In the equity universe I feel that sector selection is a misunderstood and underutilised strategy that can offer alpha regardless of market conditions.

If done properly, a sector selection strategy offers many benefits to the investor. Eliminating the stock-specific idiosyncratic risk through diversification within a sector reduces volatility. At the same time, using a broad basket of stocks from the same sector maintains the fundamental industry alpha. Underlying sector trends are more predictable and reliable than pure stock selection, due to a higher signal-to-noise ratio. By this I mean that for a sector the signal (the fundamental trend in an industry), is easier to identify and more reliable than a stock-specific trend. At the same time the noise, or volatility, around this trend is lower. Forecasting is more reliable when the signal-to-noise ratio is higher.

At the moment, it makes sense to go underweight in sectors with high political risk, such as financials, healthcare and utilities

A simplistic version of sector selection relies on regular investment cycles, with predictable rotation through the cyclicals and into the defensives in a regular cycle. We think a more sophisticated approach is required, involving valuation analysis and potential return drivers over the medium and long-term. In effect, a lot of the cyclical rotation is actually matching betas to the market cycle, as opposed to sector alphas. While matching betas to investment outlook is important, two sectors with similar betas can have completely different alpha drivers, such as financials and materials.

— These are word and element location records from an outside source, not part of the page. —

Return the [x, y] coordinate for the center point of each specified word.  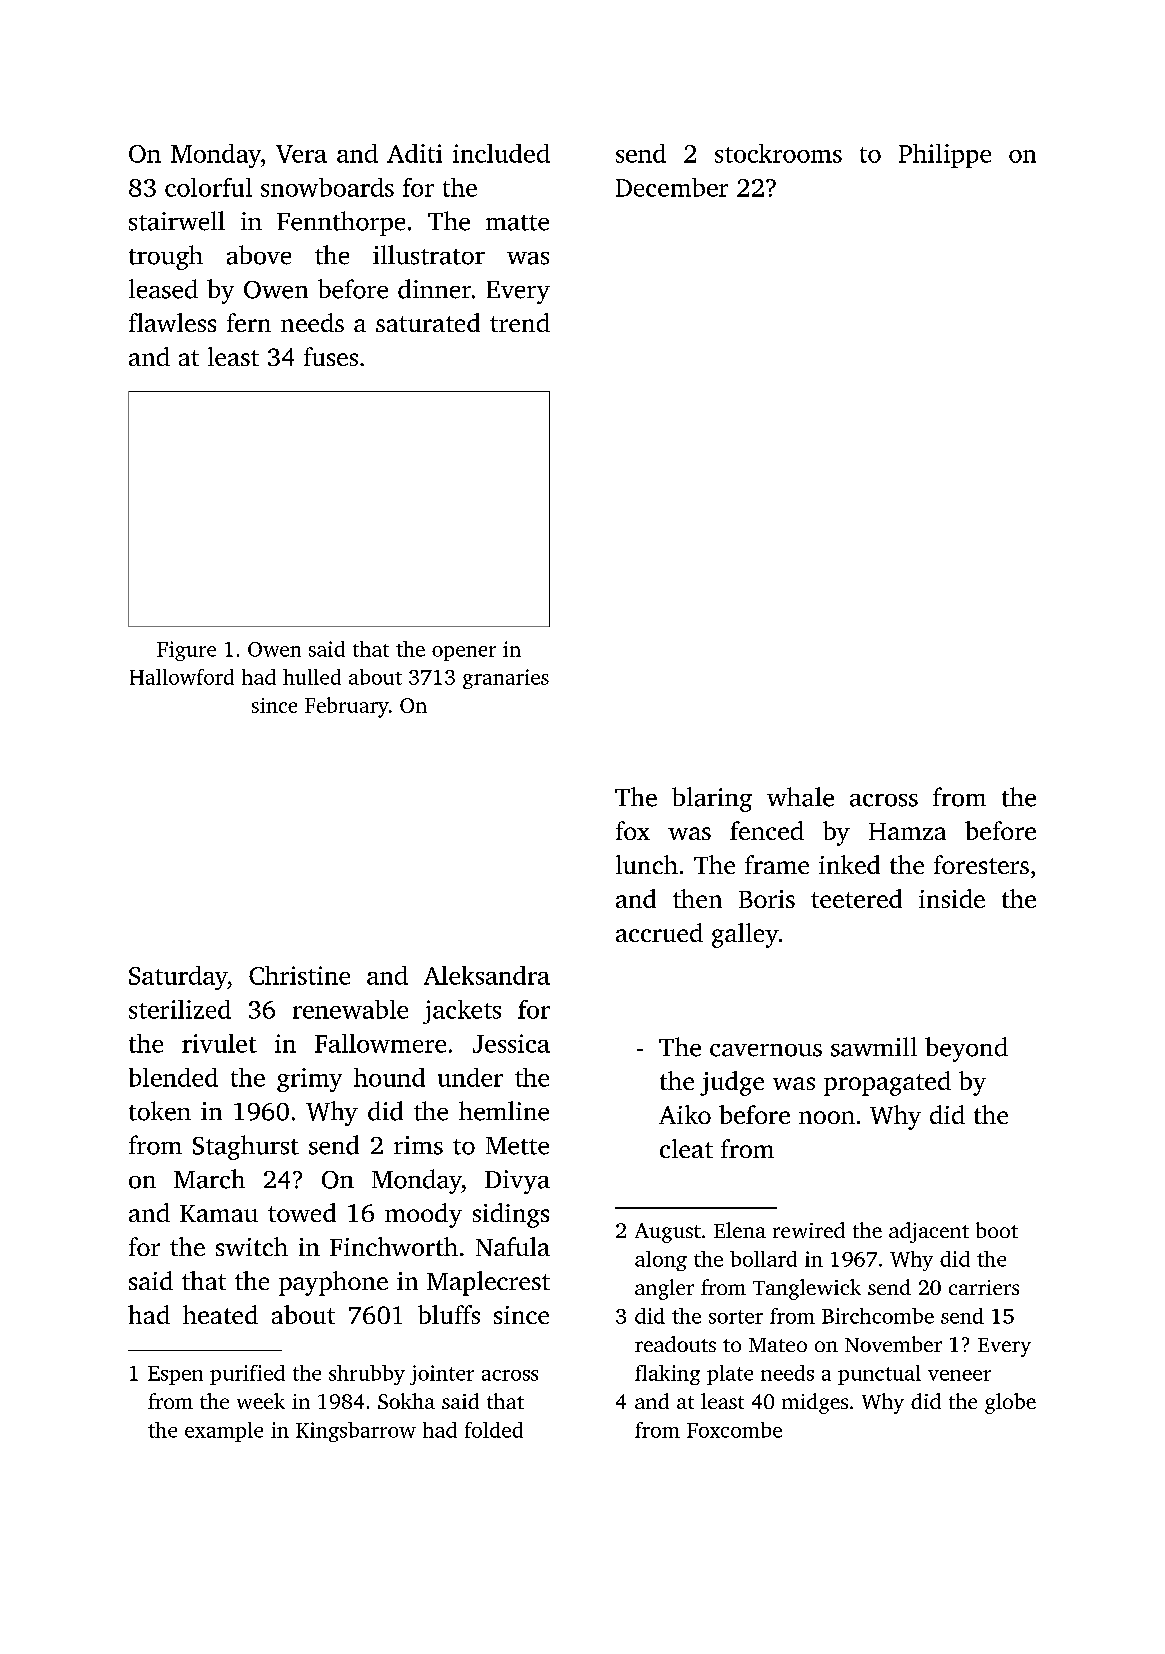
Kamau [219, 1213]
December [672, 187]
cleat [686, 1148]
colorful [208, 187]
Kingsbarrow [356, 1432]
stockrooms [778, 153]
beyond [966, 1049]
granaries [506, 679]
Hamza [907, 831]
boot [997, 1230]
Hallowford [182, 677]
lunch [647, 864]
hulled [312, 677]
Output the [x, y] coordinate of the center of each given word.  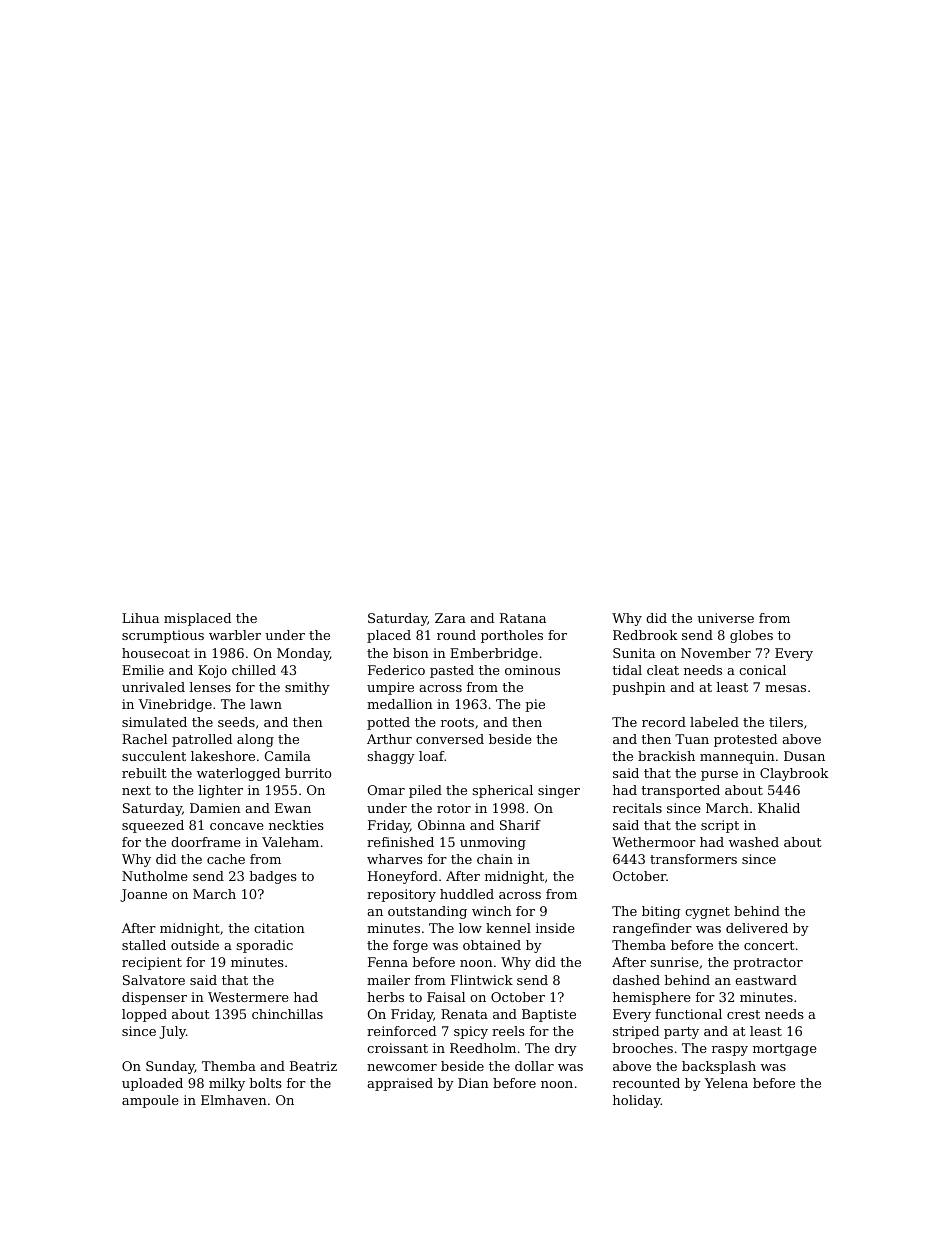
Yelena [726, 1083]
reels [508, 1031]
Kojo [212, 671]
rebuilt [144, 773]
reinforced [401, 1031]
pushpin [639, 688]
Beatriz [313, 1066]
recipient [152, 963]
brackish [666, 756]
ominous [532, 670]
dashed [636, 980]
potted [388, 723]
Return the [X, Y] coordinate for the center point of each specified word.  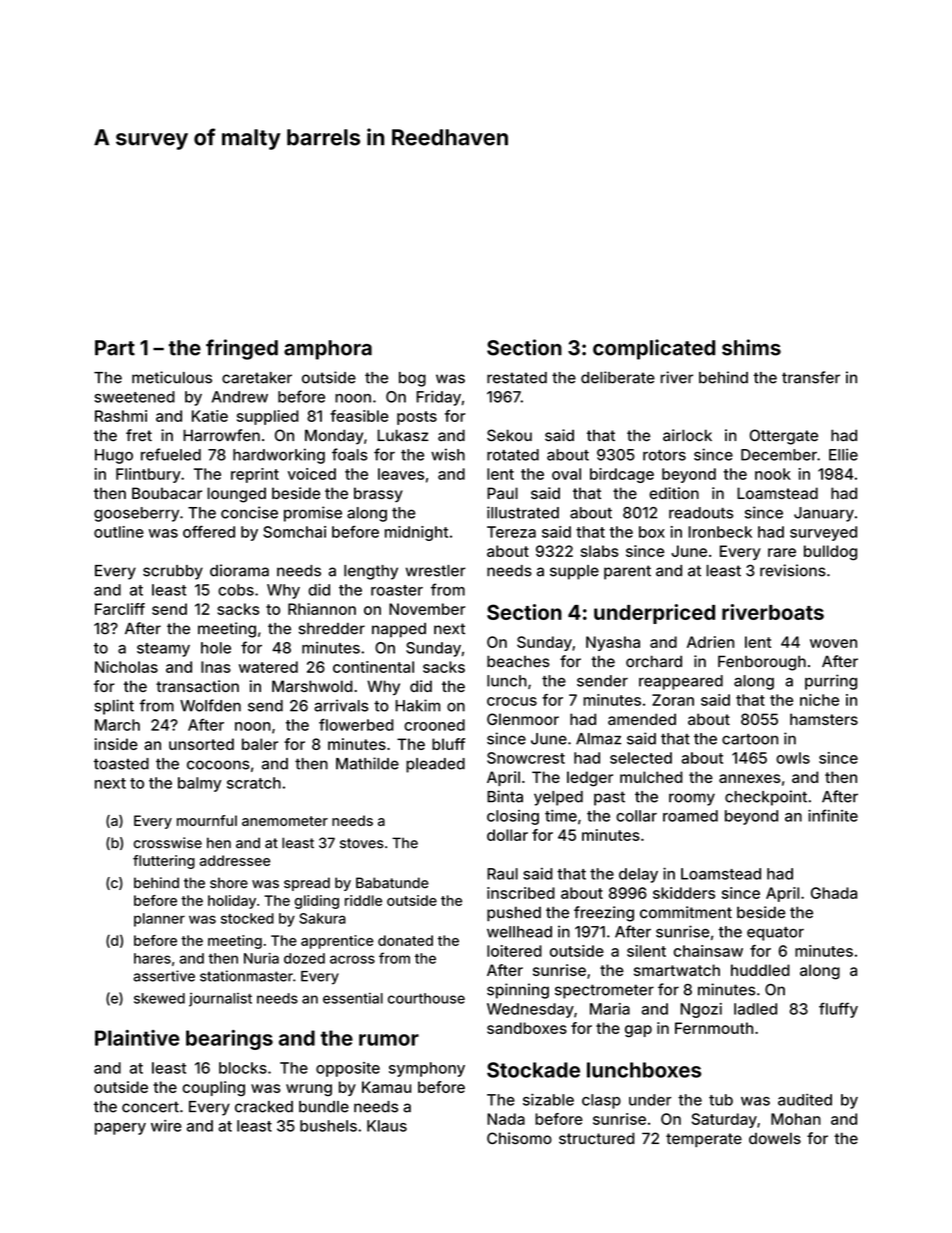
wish [448, 454]
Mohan [796, 1119]
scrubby [173, 572]
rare [782, 552]
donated [405, 940]
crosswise [168, 843]
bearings [229, 1040]
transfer [811, 377]
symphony [427, 1069]
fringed [242, 349]
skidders [684, 893]
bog [412, 379]
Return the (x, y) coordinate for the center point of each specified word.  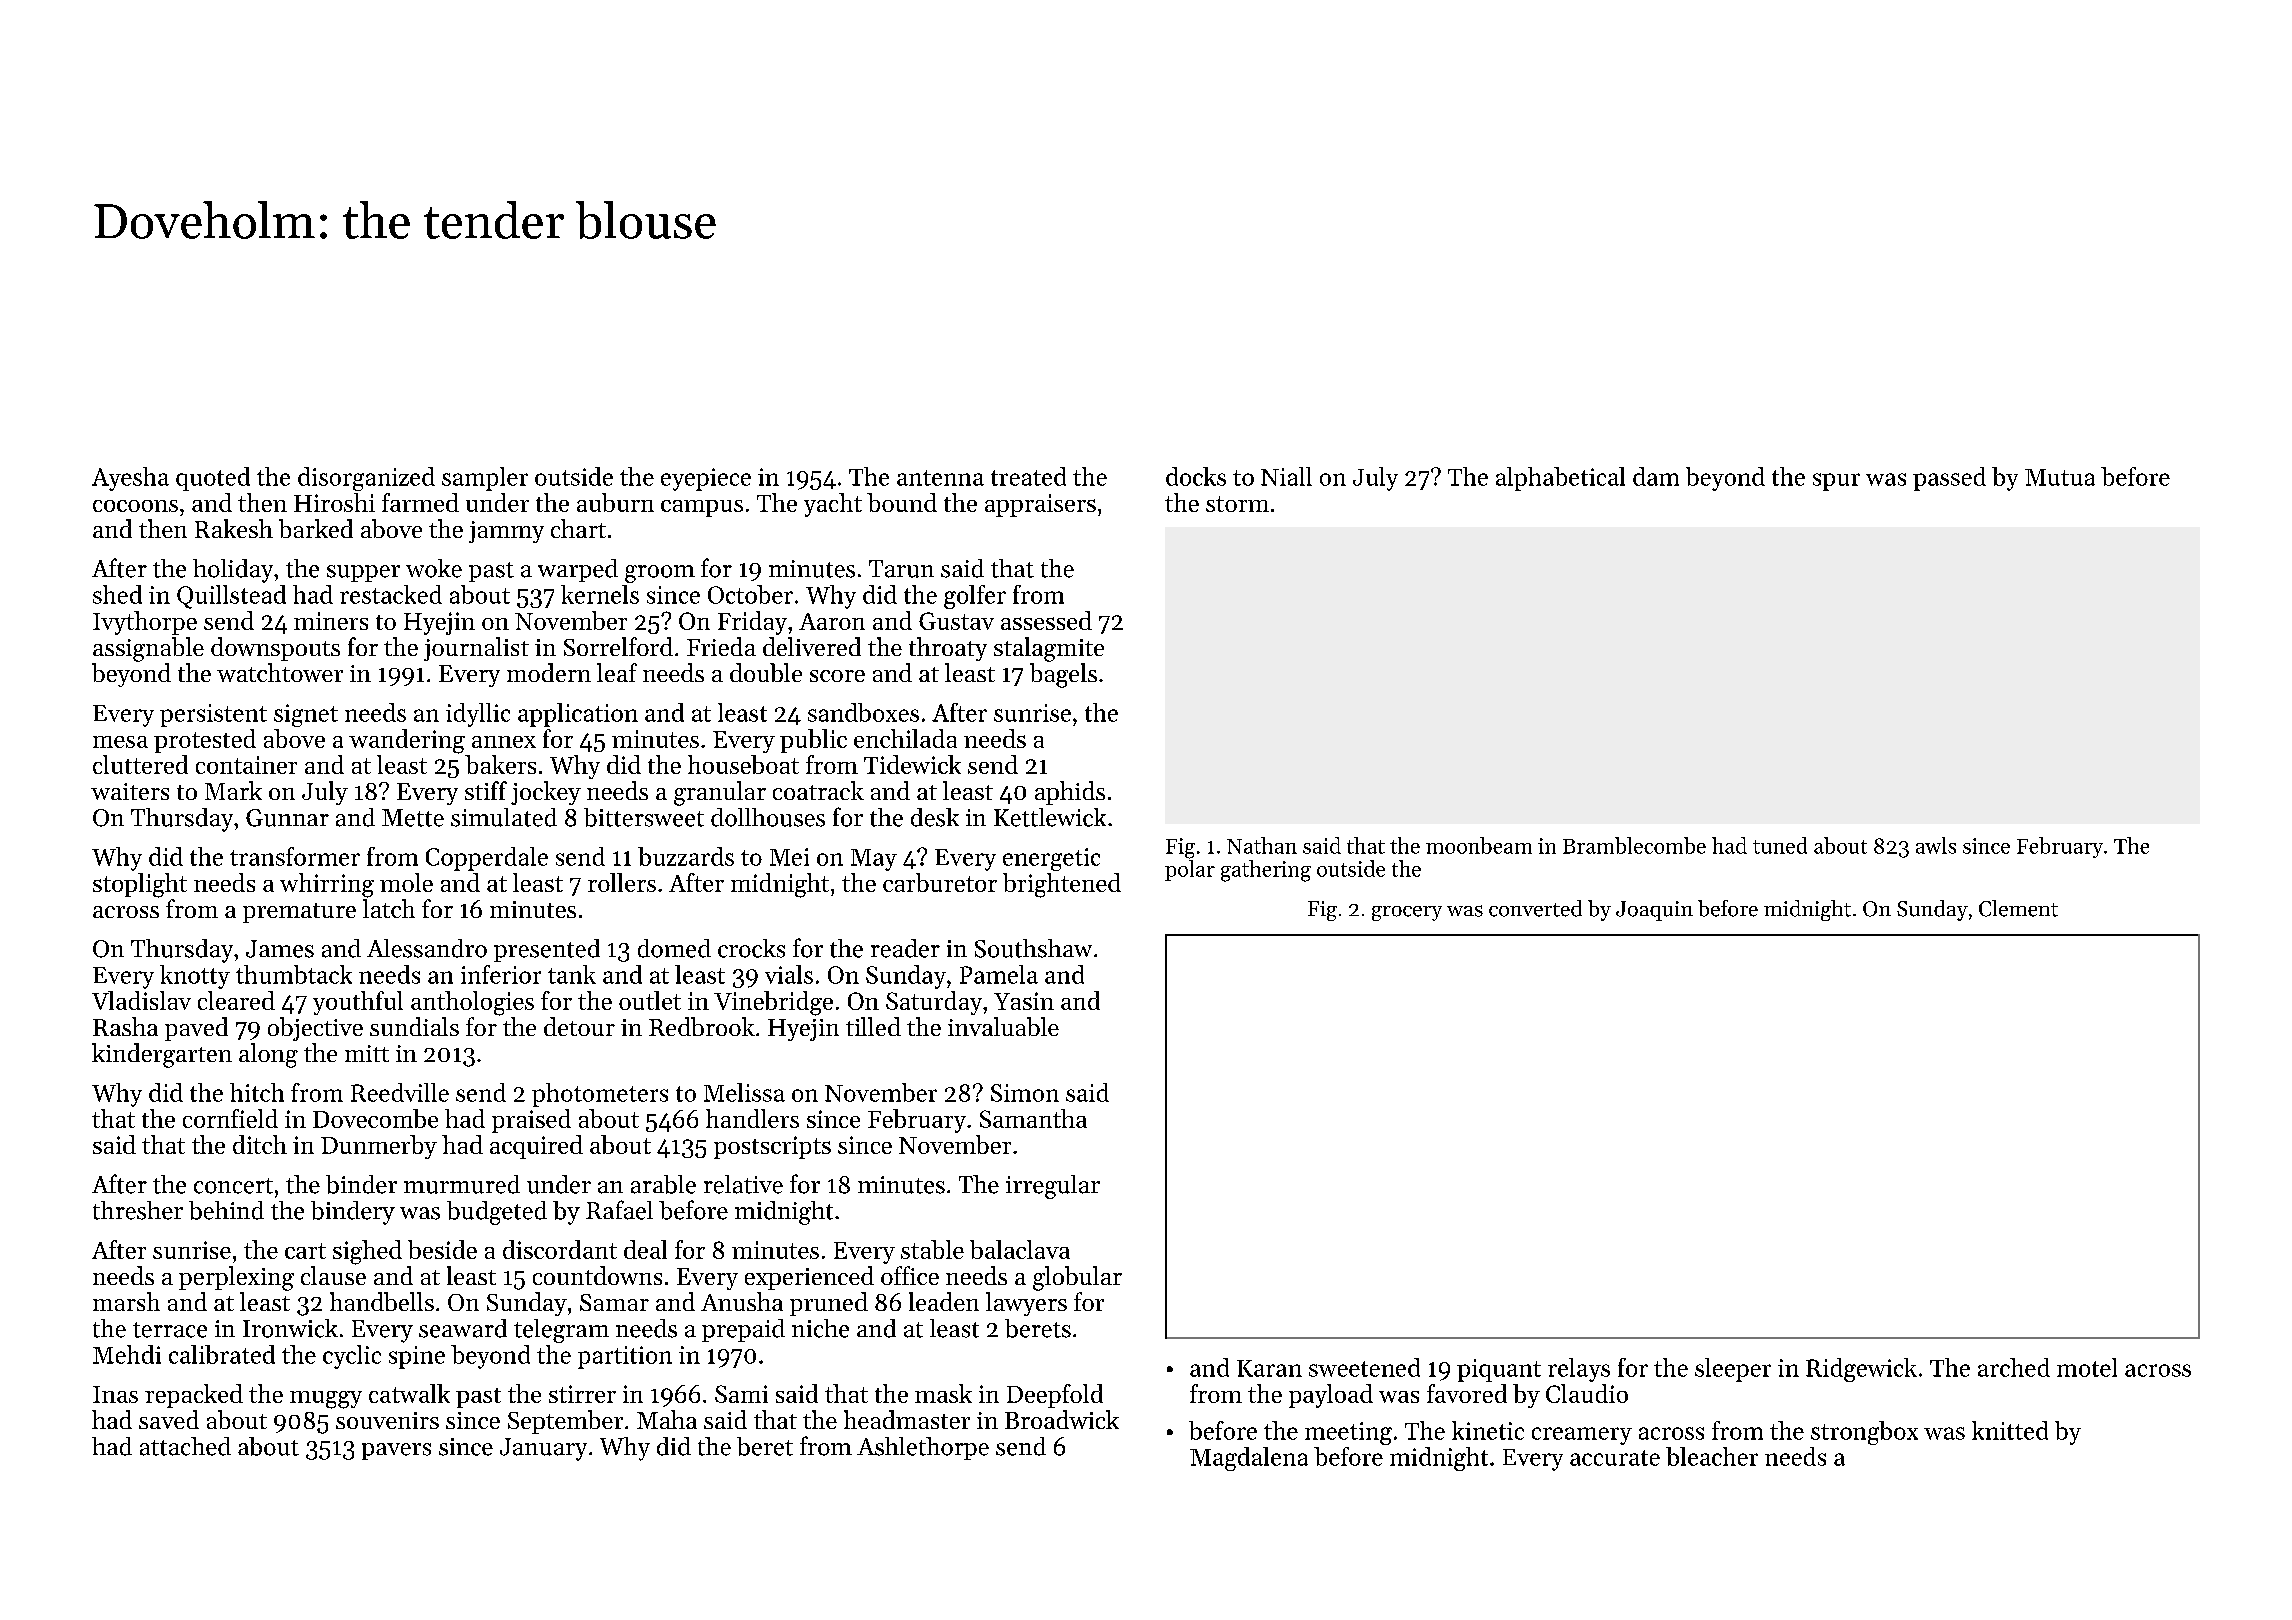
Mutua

At the moment, it makes sense to go underweight in sectors with high political risk. Specifically financials, healthcare and utilities. Financials are vulnerable to further punitive regulation and taxation, as well as having equity directly owned by governments. Healthcare relies on government subsidies from stretched budgets, and utilities have regulated pricing and profits that we expect to be squeezed for the foreseeable future.

On the other hand, I am more bullish on sectors that will benefit from growing emerging market demand and the recovery of international trade. Although emerging market stocks took a percentage relative hit in 2011, I think that emerging market growth rates will be significantly higher than their developed counterparts for the next decade, with the emerging markets contributing the majority of global GDP growth. Consumer staples are a beneficiary of this, with increasing demand for western staples in emerging markets. Industrials cover a broad sector, but rely on international trade and emerging market demand for developed market knowledge, with companies like Caterpillar increasingly benefiting from emerging market demand. IT demand growth is being driven by Asia and Latin America, with increasing market penetration expected to continue for decades to come, as growth drivers shift from China to India and from Asia to Africa.